One may perhaps sometimes get the impression, especially from Jefferson and Madison, that the framers/ratifiers would have been only too happy to have been able to establish deism as the state religion of the United States. But I strongly in.cline to think, on the contrary, that they would have judged deism, understood determinately instead of heuristically, to be entirely on a par with any "historical," or "empirical," religion similarly understood.
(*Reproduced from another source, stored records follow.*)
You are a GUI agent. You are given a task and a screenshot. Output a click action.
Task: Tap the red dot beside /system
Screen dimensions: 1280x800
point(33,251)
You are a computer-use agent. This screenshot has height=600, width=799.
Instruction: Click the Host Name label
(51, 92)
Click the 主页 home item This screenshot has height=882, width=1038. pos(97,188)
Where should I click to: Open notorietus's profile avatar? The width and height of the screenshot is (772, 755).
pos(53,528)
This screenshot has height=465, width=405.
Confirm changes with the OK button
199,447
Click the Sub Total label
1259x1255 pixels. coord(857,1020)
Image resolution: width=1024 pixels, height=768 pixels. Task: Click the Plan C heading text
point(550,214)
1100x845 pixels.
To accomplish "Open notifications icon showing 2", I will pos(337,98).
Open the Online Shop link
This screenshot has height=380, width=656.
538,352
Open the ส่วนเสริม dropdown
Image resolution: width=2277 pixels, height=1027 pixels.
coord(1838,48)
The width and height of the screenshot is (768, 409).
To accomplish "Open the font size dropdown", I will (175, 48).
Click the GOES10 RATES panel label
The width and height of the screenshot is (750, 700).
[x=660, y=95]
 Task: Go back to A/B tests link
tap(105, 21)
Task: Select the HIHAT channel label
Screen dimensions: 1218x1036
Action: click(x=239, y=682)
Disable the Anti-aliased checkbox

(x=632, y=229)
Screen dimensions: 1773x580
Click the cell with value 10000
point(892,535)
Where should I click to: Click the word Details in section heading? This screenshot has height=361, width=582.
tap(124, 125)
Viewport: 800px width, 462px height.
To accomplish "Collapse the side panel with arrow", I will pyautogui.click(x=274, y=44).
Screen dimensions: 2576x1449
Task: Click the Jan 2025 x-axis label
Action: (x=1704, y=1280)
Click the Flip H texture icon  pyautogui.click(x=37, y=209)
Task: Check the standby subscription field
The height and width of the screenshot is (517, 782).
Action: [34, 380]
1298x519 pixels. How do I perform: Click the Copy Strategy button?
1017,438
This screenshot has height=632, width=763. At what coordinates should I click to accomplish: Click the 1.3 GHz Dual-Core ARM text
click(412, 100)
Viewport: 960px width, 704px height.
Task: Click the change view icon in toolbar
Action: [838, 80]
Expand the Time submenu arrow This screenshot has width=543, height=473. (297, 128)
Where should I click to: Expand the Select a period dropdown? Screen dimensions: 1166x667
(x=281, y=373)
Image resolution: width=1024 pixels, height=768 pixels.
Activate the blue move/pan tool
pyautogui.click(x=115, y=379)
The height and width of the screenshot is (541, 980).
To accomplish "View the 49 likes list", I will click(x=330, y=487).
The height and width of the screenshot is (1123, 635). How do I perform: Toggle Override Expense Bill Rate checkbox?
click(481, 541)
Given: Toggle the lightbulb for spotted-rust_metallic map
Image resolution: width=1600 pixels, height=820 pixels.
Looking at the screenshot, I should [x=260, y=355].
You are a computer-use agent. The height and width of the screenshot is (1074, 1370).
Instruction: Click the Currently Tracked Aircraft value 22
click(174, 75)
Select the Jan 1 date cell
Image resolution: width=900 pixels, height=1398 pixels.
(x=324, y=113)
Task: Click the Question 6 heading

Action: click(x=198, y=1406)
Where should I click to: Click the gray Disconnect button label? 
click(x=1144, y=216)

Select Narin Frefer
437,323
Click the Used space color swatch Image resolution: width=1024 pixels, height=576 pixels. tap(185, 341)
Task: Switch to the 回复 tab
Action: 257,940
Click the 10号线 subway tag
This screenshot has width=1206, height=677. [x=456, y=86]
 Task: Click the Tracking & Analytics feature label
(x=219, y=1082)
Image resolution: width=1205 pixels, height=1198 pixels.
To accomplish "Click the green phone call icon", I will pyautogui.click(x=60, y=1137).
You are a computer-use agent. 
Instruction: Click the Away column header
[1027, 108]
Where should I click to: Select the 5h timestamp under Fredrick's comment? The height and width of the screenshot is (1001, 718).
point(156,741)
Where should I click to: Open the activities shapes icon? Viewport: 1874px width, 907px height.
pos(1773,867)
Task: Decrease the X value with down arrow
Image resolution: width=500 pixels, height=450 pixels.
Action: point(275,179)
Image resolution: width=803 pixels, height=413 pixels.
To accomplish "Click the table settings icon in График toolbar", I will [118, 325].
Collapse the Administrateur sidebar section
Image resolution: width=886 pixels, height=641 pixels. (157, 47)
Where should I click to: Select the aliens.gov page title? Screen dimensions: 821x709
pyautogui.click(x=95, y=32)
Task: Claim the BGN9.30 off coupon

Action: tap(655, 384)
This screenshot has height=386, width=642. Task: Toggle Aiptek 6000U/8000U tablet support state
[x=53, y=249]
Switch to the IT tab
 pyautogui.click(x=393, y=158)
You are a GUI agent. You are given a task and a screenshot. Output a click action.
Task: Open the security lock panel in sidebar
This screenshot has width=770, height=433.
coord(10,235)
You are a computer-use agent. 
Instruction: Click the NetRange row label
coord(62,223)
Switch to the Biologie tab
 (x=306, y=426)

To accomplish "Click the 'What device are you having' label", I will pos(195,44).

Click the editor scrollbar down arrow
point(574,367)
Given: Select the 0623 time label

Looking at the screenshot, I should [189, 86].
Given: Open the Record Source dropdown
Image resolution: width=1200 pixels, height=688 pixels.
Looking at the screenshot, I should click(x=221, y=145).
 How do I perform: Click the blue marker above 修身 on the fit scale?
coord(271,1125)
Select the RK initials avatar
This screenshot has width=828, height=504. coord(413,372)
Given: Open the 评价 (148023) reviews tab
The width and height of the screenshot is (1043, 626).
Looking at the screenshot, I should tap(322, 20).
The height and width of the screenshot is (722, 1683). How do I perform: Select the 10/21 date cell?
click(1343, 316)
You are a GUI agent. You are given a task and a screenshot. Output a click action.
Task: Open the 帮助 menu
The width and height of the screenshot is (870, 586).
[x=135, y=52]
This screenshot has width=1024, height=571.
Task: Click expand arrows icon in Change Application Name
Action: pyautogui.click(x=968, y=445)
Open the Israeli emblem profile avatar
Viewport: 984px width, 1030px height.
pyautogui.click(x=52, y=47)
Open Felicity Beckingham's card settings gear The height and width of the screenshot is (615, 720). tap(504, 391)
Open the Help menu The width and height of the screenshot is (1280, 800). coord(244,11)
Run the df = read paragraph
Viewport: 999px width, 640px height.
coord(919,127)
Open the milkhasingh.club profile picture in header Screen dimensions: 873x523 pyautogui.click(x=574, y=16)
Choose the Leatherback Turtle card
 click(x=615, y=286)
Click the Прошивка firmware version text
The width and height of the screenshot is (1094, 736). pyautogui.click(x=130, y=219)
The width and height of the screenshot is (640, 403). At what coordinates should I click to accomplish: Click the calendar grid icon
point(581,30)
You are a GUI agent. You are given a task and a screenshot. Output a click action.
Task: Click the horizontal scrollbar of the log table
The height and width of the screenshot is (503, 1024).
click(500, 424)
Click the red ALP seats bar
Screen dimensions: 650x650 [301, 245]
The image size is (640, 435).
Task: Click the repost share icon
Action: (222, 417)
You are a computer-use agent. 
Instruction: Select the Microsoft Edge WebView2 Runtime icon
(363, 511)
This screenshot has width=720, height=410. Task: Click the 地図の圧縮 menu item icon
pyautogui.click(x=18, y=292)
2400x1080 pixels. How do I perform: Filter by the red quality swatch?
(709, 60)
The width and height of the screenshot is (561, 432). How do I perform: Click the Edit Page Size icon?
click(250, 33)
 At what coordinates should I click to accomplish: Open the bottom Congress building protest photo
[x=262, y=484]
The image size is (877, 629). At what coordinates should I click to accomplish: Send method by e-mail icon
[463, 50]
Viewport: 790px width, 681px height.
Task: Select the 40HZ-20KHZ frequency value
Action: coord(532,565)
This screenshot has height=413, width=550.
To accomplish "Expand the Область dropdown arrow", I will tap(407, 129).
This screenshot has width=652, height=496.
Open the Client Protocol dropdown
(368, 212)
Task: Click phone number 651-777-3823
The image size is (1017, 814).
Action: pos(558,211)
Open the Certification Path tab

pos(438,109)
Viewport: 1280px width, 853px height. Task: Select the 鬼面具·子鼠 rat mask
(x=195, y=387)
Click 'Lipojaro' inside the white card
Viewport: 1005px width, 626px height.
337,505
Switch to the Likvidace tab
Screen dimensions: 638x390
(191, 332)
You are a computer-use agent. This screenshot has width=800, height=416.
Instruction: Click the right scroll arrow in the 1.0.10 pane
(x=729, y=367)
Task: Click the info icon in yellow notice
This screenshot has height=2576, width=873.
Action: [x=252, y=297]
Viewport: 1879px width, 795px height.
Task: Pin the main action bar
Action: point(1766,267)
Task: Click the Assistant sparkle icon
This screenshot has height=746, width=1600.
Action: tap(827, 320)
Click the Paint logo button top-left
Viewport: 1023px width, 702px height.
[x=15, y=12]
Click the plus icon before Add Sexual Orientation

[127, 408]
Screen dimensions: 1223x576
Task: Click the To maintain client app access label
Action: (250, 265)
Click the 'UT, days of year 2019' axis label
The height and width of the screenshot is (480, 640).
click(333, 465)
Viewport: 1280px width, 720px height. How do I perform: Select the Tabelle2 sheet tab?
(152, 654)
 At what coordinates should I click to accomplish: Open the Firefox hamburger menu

In other words, they were, to my mind, as opposed to either establishing deism or prohibiting the free exercise of any religion other than deism as they were to either establishing any "historical," or "empirical," religion or prohibiting the free exercise of any such.


What makes me think I'm right about this, finally, is that I quite reject the conventional misunderstanding of Enlightenment thinkers generally, according to which they tended to judge the present, or the new, positively, even while judging the past, or the old, negatively. In my view, the cardinal principle of the Enlightenment is that all claims to validity, for the new no less than for the old, need to be critically validated by common human experience and reason whenever they become sufficiently problematic. But, then, establishing any religion, determinately understood, or prohibiting the free exercise of any such, even if it were the religion of deism, would contravene this cardinal principle. And I do not think for a moment that the framers/ratifiers would have ever been guilty of any such contravention.


The fact remains that their paramount concern in the First Amendment was distinctively different from Gamwell's. What they wanted to rule out was not substantive principles simply because they were substantive, but only any principles, substantive or formative, that were somehow immune to, or exempt from, critical validation, finally, on the basis of experience and reason. But, unless I'm mistaken, they did all that was necessary to this end by framing and ratifying the First Amendment interpreted straightforwardly without extending the meaning of "religion" as Gamwell interprets it. 


5. Certainly, not the least advantage of my view is that it obviates any need to interpret the "justice," and so on explicitly called for in the Constitution and the Declaration as Gamwell interprets them, i.e., as being used either in a merely heuristic (and so, in his terms, "formative") sense or as designating merely properly "formative" rights/liberties as distinct from any properly "substantive" ones. Provided only that all such terms are to be understood, finally, on the basis of common human experience and reason, they may be accepted as having the straightforward "substantive" meaning that some of them, at least—especially those used in the Preamble to the Constitution—clearly seem intended to express.